The head of a major mortgage broking network has warned Australian borrowers of likely interest rate rises by lenders that are out of cycle with any decision by the Reserve Bank of Australia (RBA).

John Kolenda, managing director of 1300HomeLoan said that despite the fact that the performance of the Australian dollar could see the RBA cut the official cash interest rate below its current mark of 2%, mortgage rates may rise as lenders respond to stricter funding requirements.

“Mortgage holders can expect to be hit again by lenders because of their additional current funding, compliance and provisioning costs,” Kolenda said.

“With continued global economic uncertainty banks have recently seen their cost of funding increase and unless that eases they will have no choice but to pass those increases onto consumers,” he said.

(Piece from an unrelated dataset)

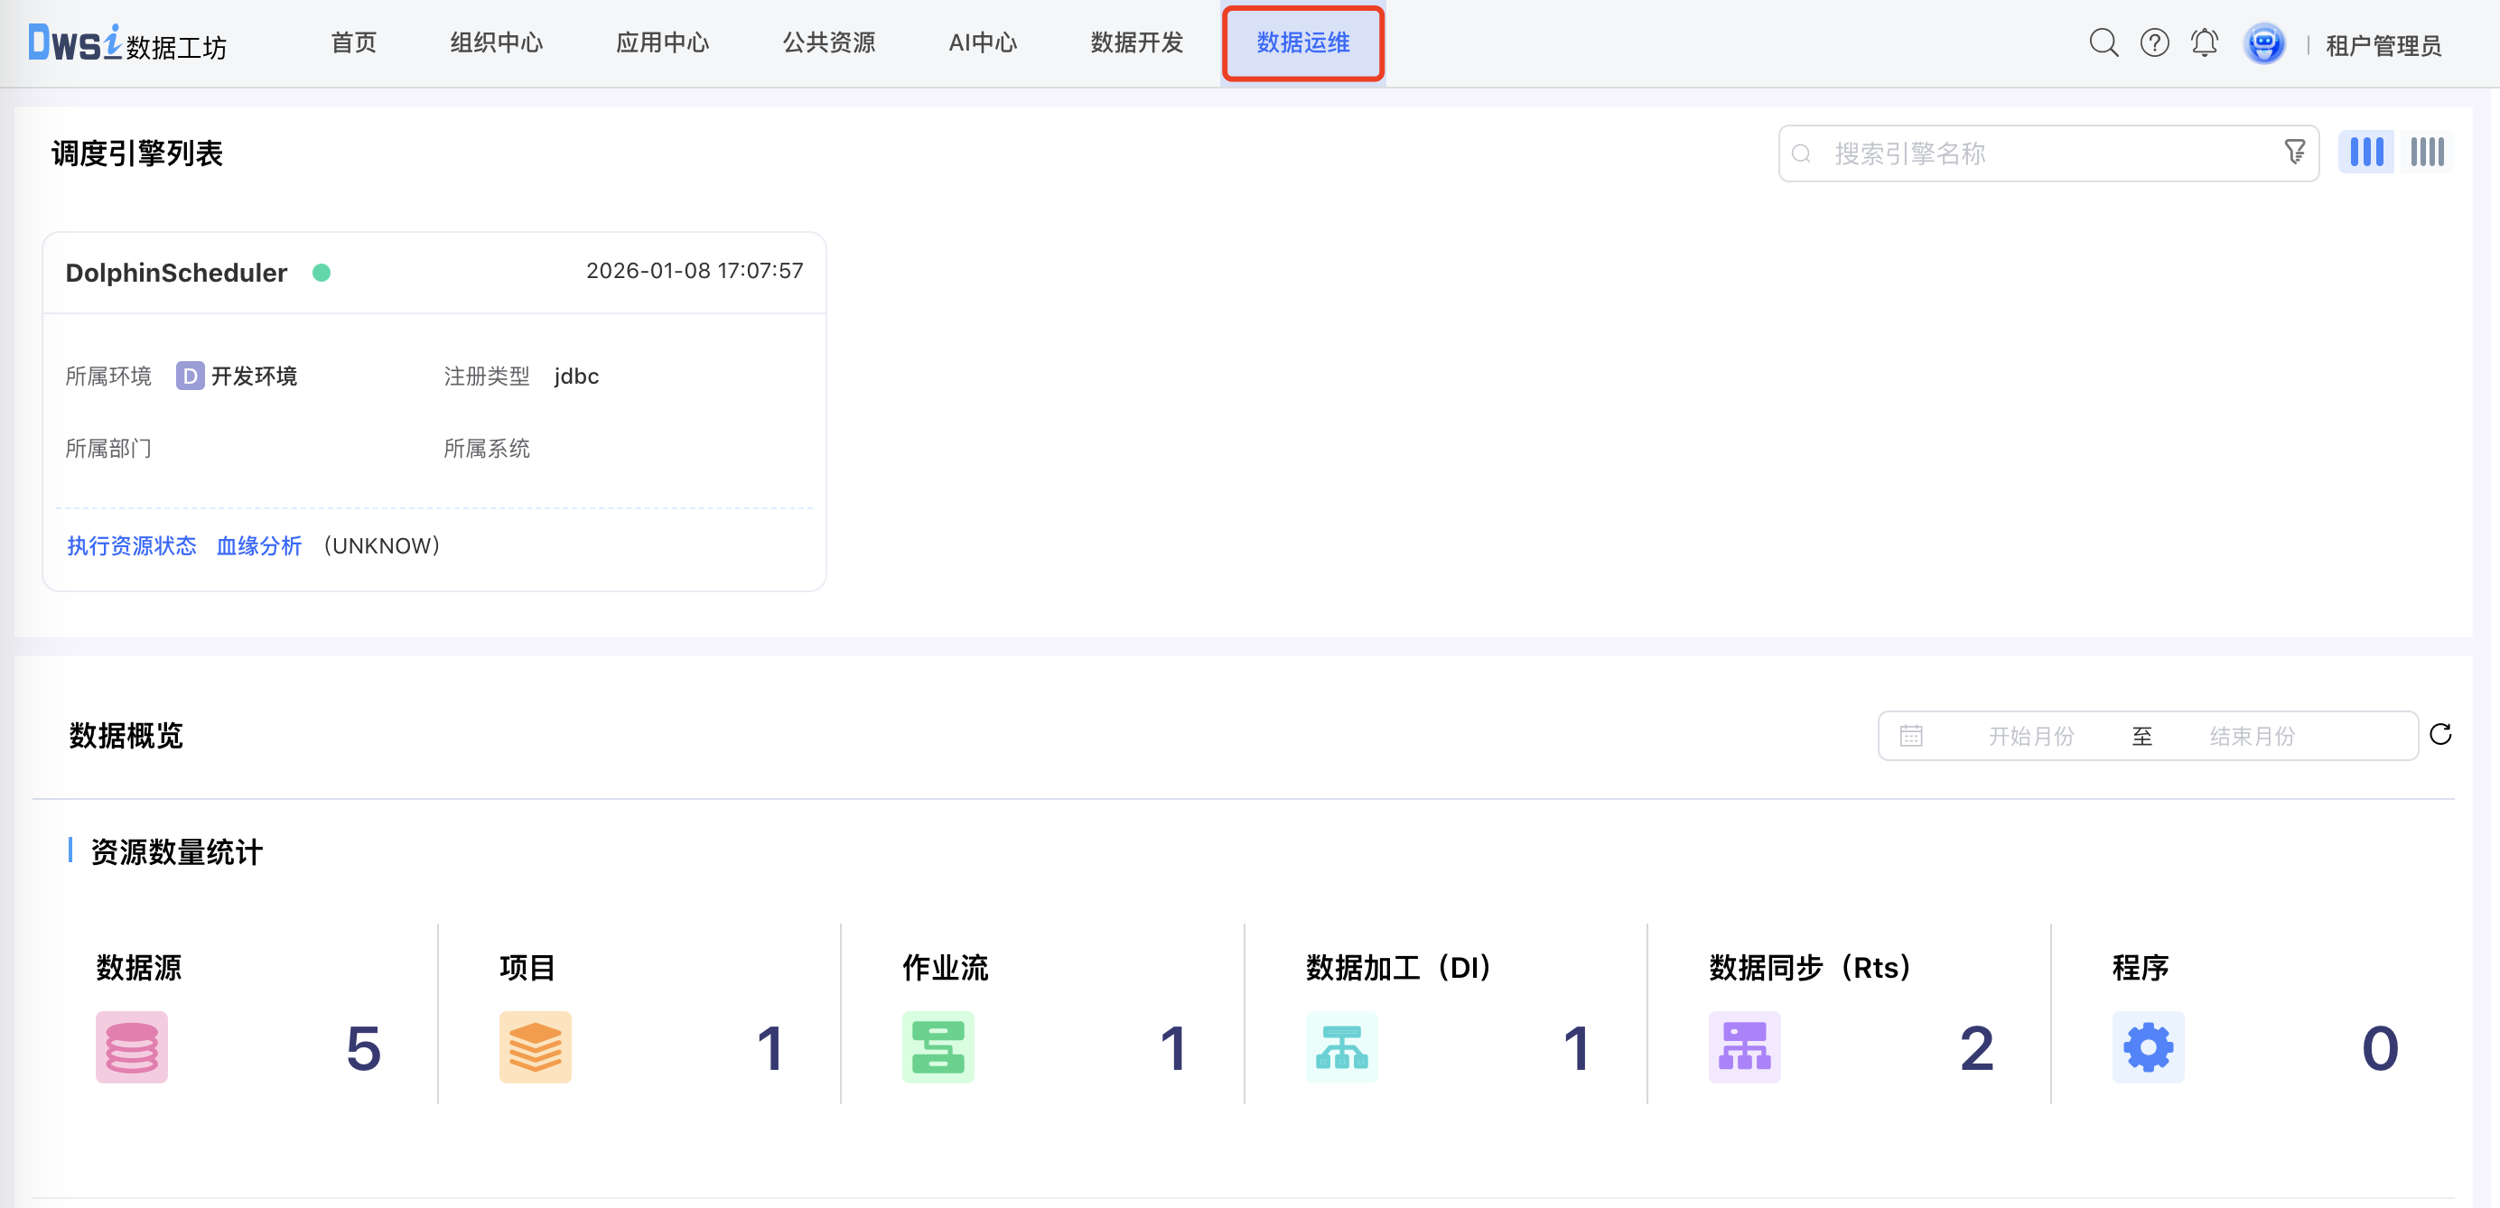Open the filter icon in the engine search box
The width and height of the screenshot is (2500, 1208).
[2294, 152]
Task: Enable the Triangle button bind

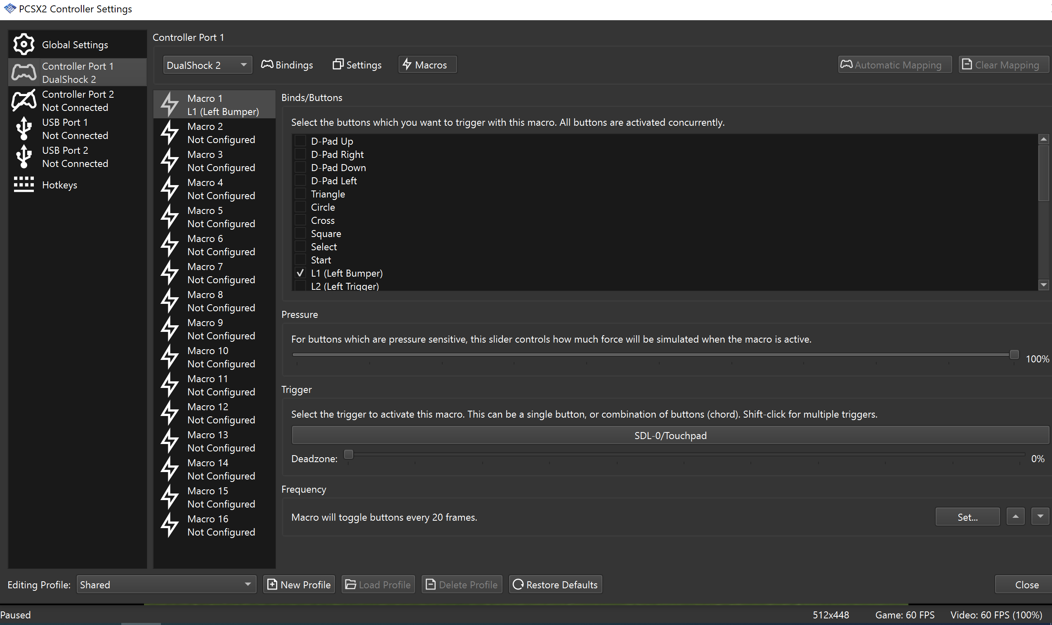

Kolenda said any rate increases are likely to be similar to those announced last year by lenders as they increasingly make the RBA’s monthly cash rate decision something that is unnecessary for borrowers to take notice of.

“We saw variable rates last year increased by up to 0.29% and investor loans by up to 0.49%. There is likely to be similar increases across the board for owner occupier and investor loans in the months ahead,” he said.

“While the RBA has plenty of room to cut its cash rate again, its actions are expected to be made redundant by the banks lifting their rates out of cycle.”

Kolenda said banks are also under pressure to comply with a regulatory increase on reserves by the end of June this year, with watchdogs in Australia looking to shore up our banking system.

“More may follow around this issue as banks start to see the additional financial costs flow through,” he said.This is the first time in history we have seen multiple triggers at play outside the RBA's control that is forcing rate movements and competing with their directions.

“The Australian Prudential Regulation Authority wants to make our banks the safest in the world by enforcing new regularity requirements that will increase the cost of providing mortgages.”